1. Sichuan traditional famous dish with sand meat
Jiasha meat is also called sand meat, sweet roasted white, longan meat, steamed crispy meat, is a traditional famous dish with local characteristics of Sichuan.
After the authentic Sichuan sand meat is cooked, its color is white and red, very attractive, its taste is soft and glutinous and sweet, fat but not greasy, which makes people miss unforgettable.
In many cases, sand meat is regarded as a must-have dish for wedding and birthday banquets in rural Sichuan, and is deeply loved by the elderly and children. However, this traditional Sichuan dish is neither spicy nor numb, but sweet, and it is really a wonderful flower in Sichuan cuisine.
2. How to make the traditional Sichuan dish with sand pork?
As an indispensable dish for wedding and birthday banquets, the charm of the delicious sand meat on the tip of the tongue can be imagined, so how is this delicious sand meat made? Today we are going to share its method, recipe and detailed steps to tell you that you can collect it and make it yourself at home.
Ingredients: pork belly, glutinous rice, honey (or sugar), bean paste,
Ingredients: ginger, peppercorns, chives,
Step 1: Prepare a piece of fresh local pork belly, make sandwich meat, and use local pork to make the taste more fragrant.
Cut some ginger slices,
The pork belly can be burned first, or not, the pork belly is cleaned, pot under cold water, add ginger slices, an appropriate amount of cooking wine to remove the smell, add a green onion knot, first boil over high heat, turn to medium-low heat after the water is boiled and cook for 20 minutes, and cook the pork belly.

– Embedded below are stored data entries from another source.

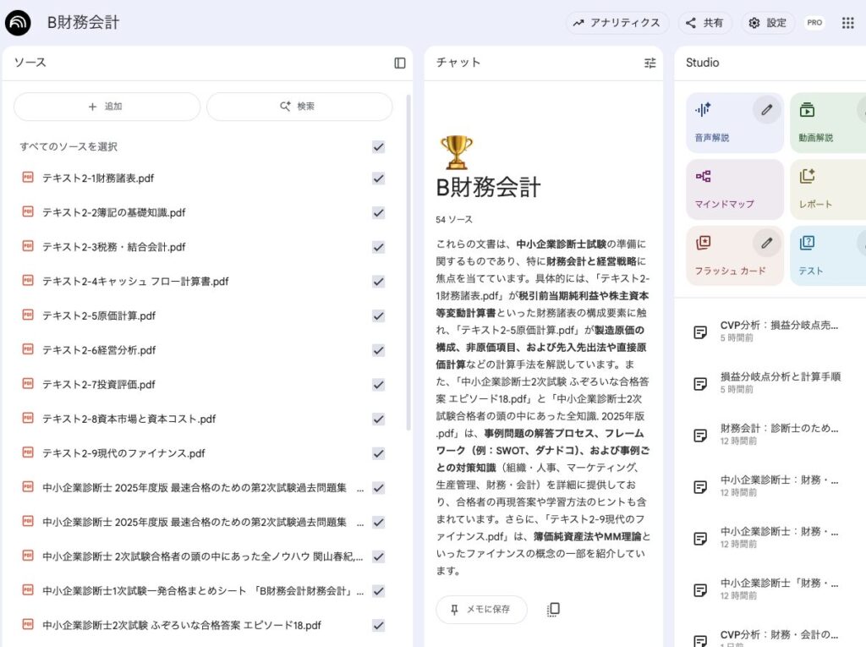Viewport: 866px width, 647px height.
Task: Deselect テキスト2-9現代のファイナンス.pdf checkbox
Action: pyautogui.click(x=378, y=453)
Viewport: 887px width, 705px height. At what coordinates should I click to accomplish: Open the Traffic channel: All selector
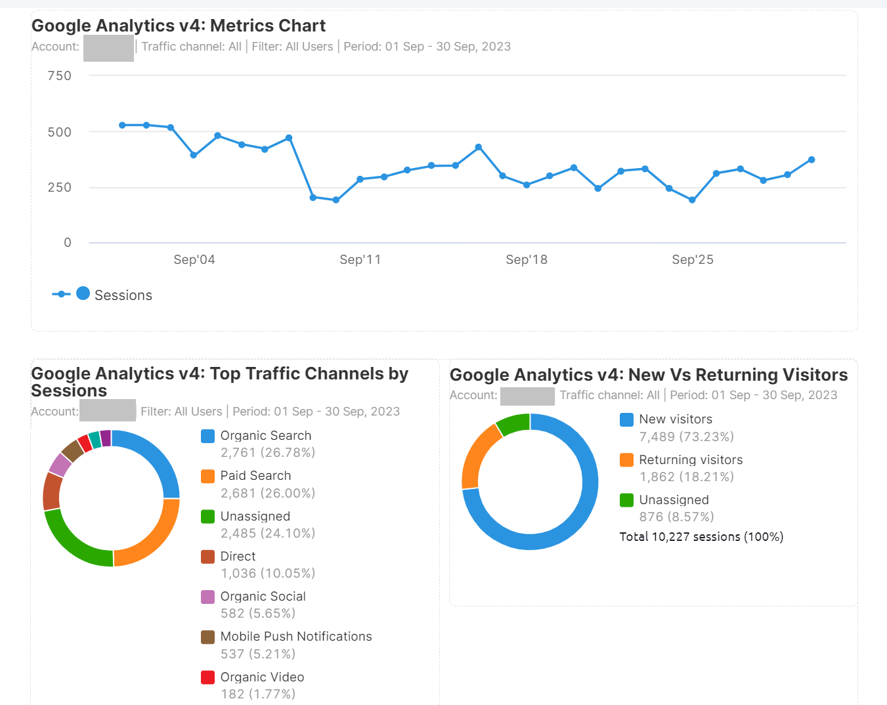pyautogui.click(x=192, y=46)
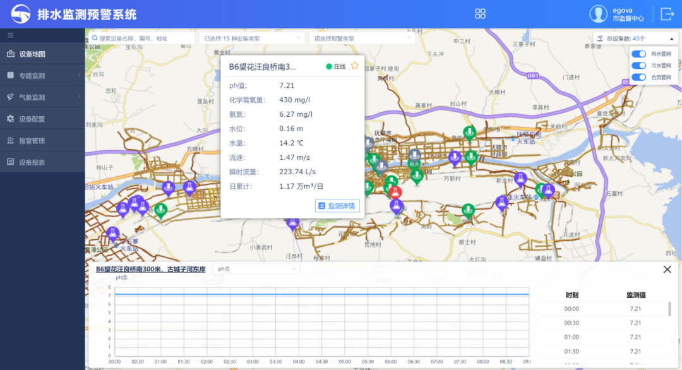
Task: Toggle the 污水管网 layer switch
Action: pos(638,66)
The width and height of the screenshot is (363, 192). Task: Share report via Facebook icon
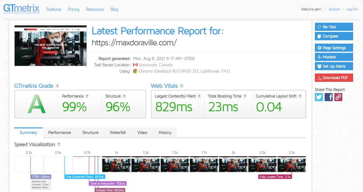(329, 97)
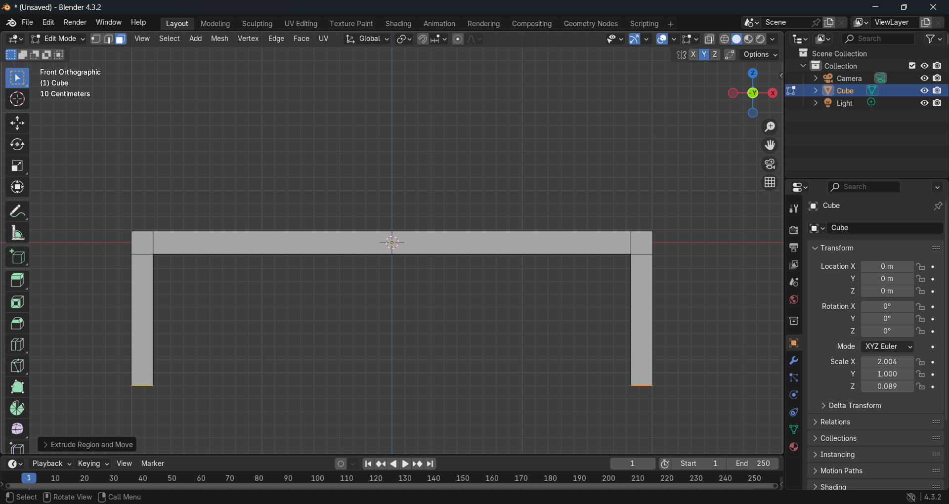This screenshot has width=949, height=504.
Task: Open the Modifiers wrench properties tab
Action: coord(794,360)
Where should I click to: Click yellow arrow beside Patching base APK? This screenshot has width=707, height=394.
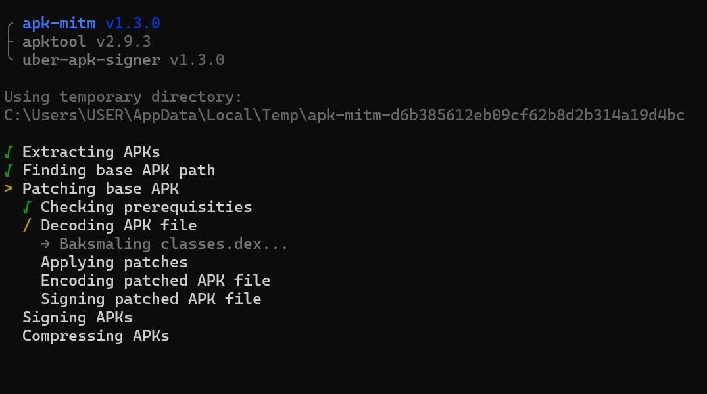tap(9, 188)
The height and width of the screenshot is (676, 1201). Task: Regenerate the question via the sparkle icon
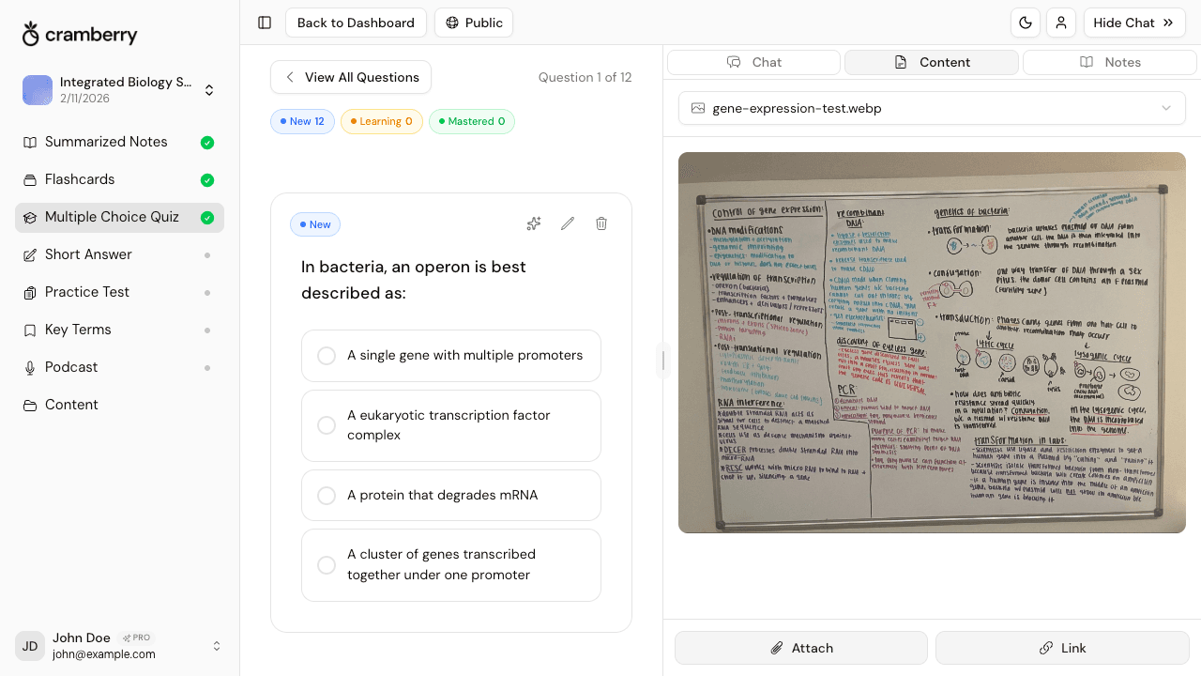coord(533,223)
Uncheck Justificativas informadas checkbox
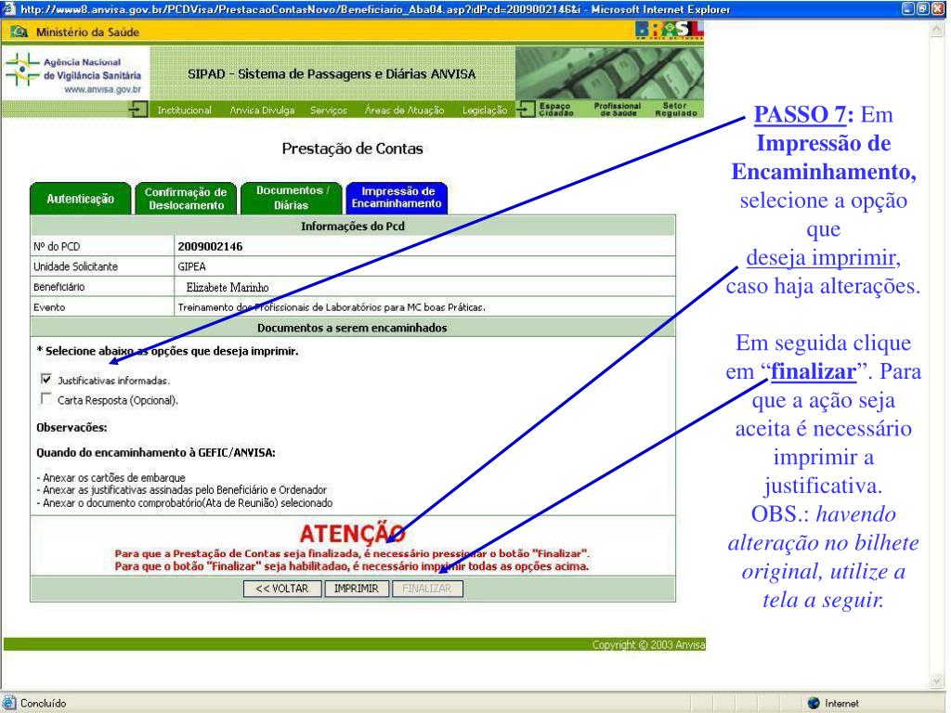Screen dimensions: 951x713 point(46,380)
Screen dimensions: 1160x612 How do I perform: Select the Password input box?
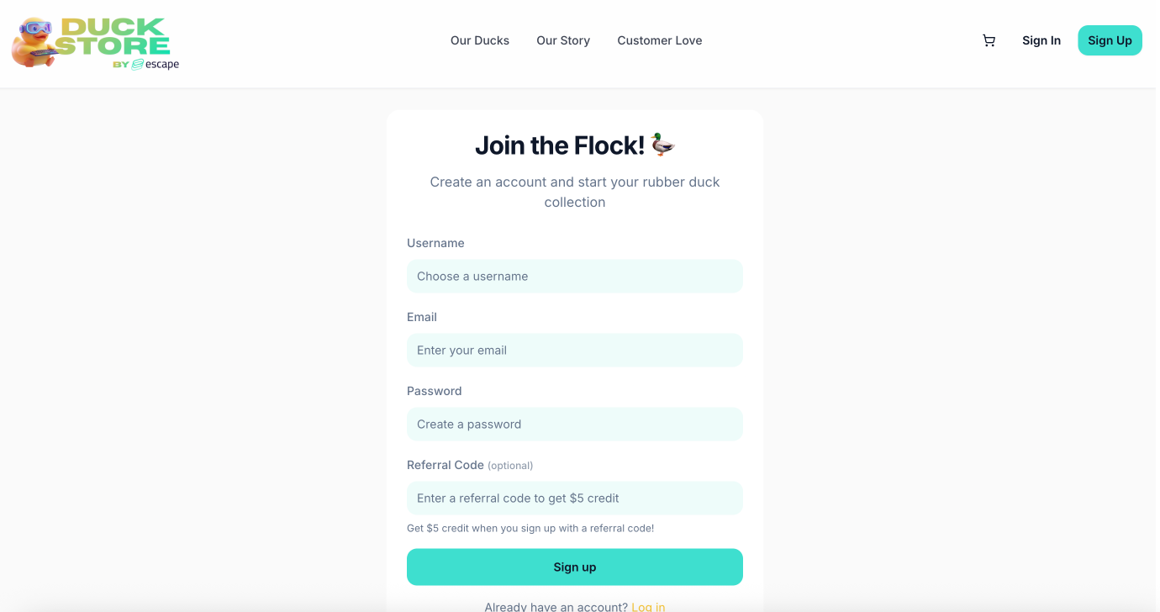[574, 425]
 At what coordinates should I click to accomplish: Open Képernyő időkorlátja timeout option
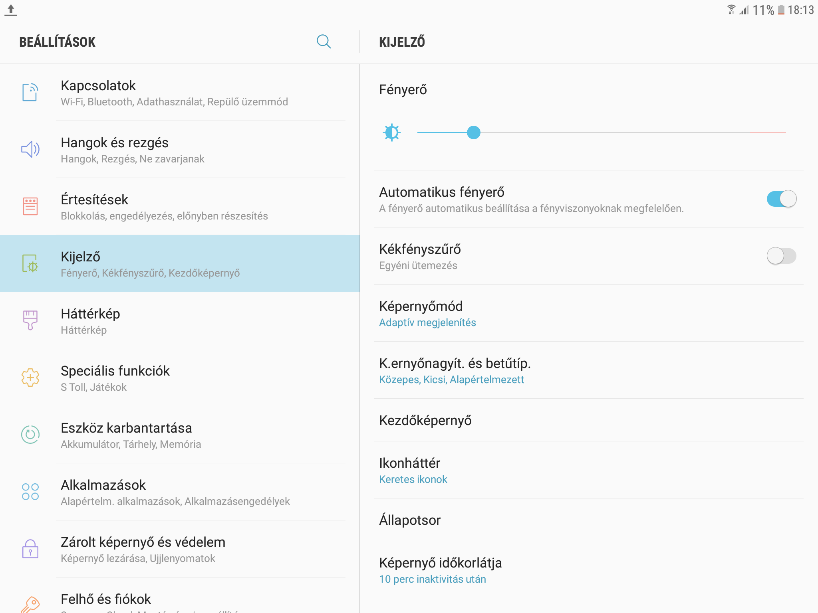tap(589, 570)
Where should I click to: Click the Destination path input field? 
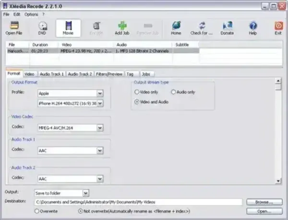click(138, 202)
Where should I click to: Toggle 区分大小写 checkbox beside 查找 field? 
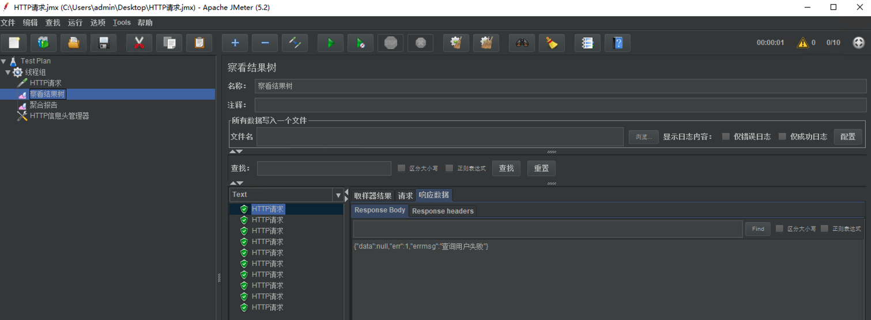402,169
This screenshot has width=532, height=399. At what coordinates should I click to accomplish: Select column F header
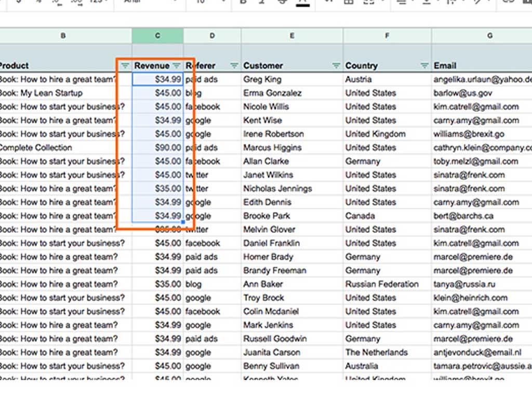click(x=387, y=36)
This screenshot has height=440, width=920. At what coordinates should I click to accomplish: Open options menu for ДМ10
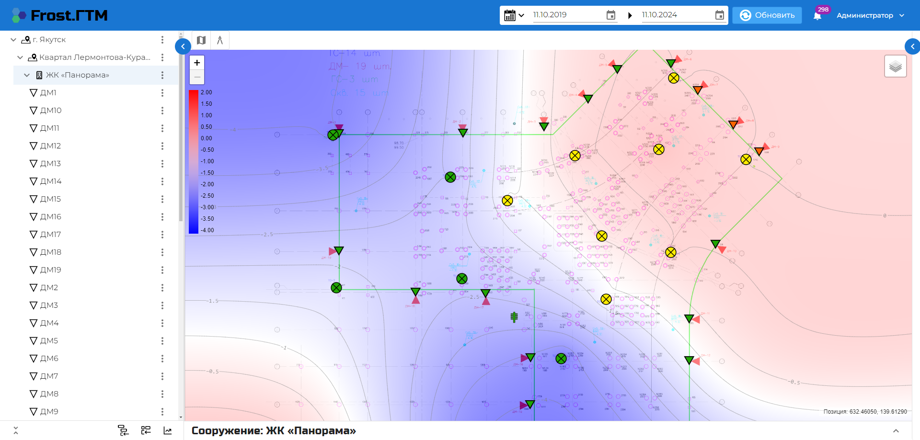(x=162, y=111)
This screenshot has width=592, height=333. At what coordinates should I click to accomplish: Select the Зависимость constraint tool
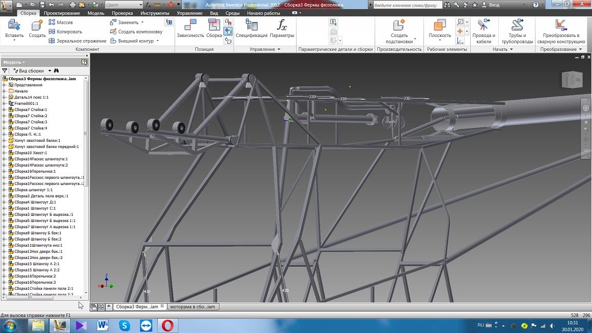(x=190, y=25)
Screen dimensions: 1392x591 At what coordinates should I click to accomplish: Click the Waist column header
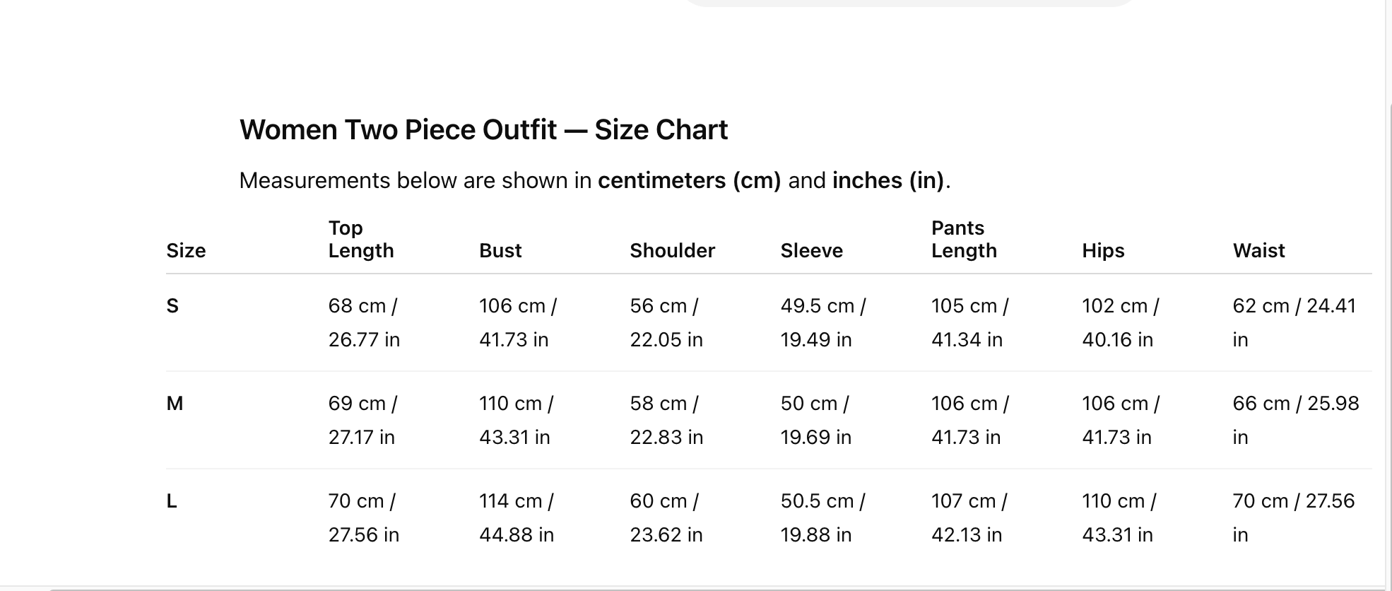point(1258,251)
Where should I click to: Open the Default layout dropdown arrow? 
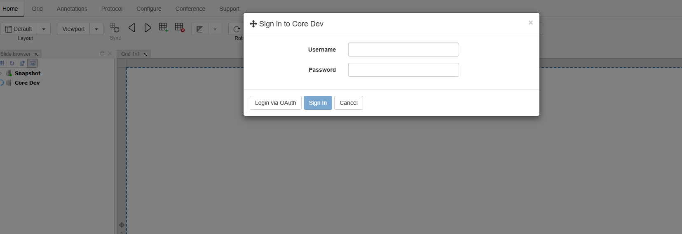pos(44,29)
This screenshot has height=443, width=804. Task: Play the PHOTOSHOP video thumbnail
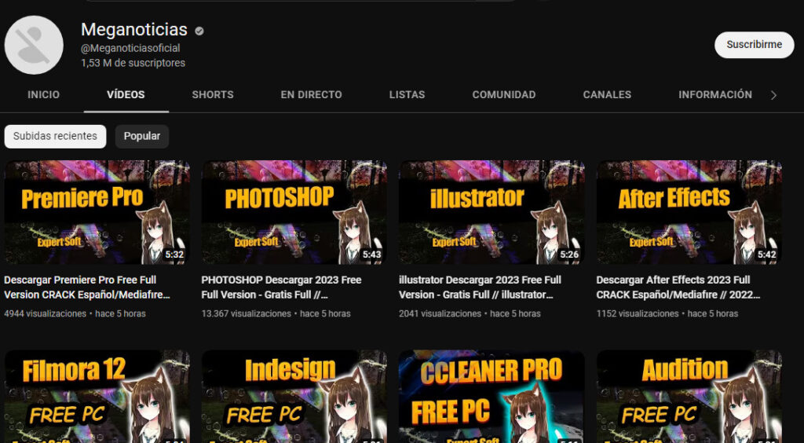click(294, 212)
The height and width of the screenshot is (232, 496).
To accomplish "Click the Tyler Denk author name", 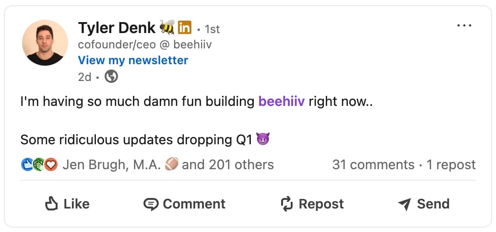I will coord(117,28).
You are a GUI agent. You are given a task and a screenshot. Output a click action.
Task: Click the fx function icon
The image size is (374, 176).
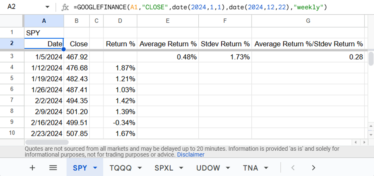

After 20 minutes, open the lid, remove the pork belly, brush the meat skin with a layer of sugar, honey water or brown sugar water, and let it cool naturally.
Add two handfuls of glutinous rice to the bowl and add water to wash the glutinous rice.
Add a little water to the pot and bring to a boil, put the glutinous rice that has just been washed into the pot and boil it until the glutinous rice begins to turn white (about 3-5 minutes), and when it starts to grow larger, we use a colander to remove the glutinous rice.
Step 2: After the pork belly has cooled, we cut the pork belly into clip blades, that is, the first knife is not cut to the end, the second knife is cut to the end, and the cut is thinner.
Sandwiched meat refers to cutting meat into the shape of a tong.
Put the cut meat into a bowl, add a spoonful of sugar, or use brown sugar water or honey water, and grasp it evenly with your hands.
Prepare some bean paste,
Take a piece of meat, wrap the bean paste filling in the middle, and press it flat with your hands.
Arrange the meat slices with all the bean paste and arrange them. Add white sugar to the boiled glutinous rice that suits your taste, and you can add more if you like sweet. After stirring well, spread it on top of the meat that has just been plated, and the glutinous rice is spread out evenly.
Step 3: The steaming time in the steamer is relatively long, it takes about 2 hours, in order to save time, we use a pressure cooker to steam, put the sand meat into the pressure cooker, and press it for 30 minutes. Take it out after 30 minutes, buckle a plate on it, and then turn it over, the process is the same as buttoning the meat, and then sprinkle with white sugar, and it is delicious.
Authentic and delicious, the famous Sichuan dish with sand meat necessary for every banquet is ready, soft and glutinous and sweet, fat but not greasy, melt in the mouth, it is really worthy of its name.
To sum up:
1. Sichuan famous dish sand meat is actually not difficult, the ingredients are also simple and homely, it is the same as the button meat, are boiled first and then steamed, the finished dish is soft and glutinous, fat but not greasy, but the taste of the sand meat is sweet and soft glutinous, and the button meat is salty and soft glutinous. The meat slices can be colored with honey water, brown sugar water, or fried sugar color and then colored.
2. The key point of this dish is that when cutting, it should be cut into a clip blade, so that it is good to clip the bean paste, and this dish is worthy of its name. The second is the steaming time, if you use a steamer to steam, it will take about 2 hours. So we still use a pressure cooker to save time.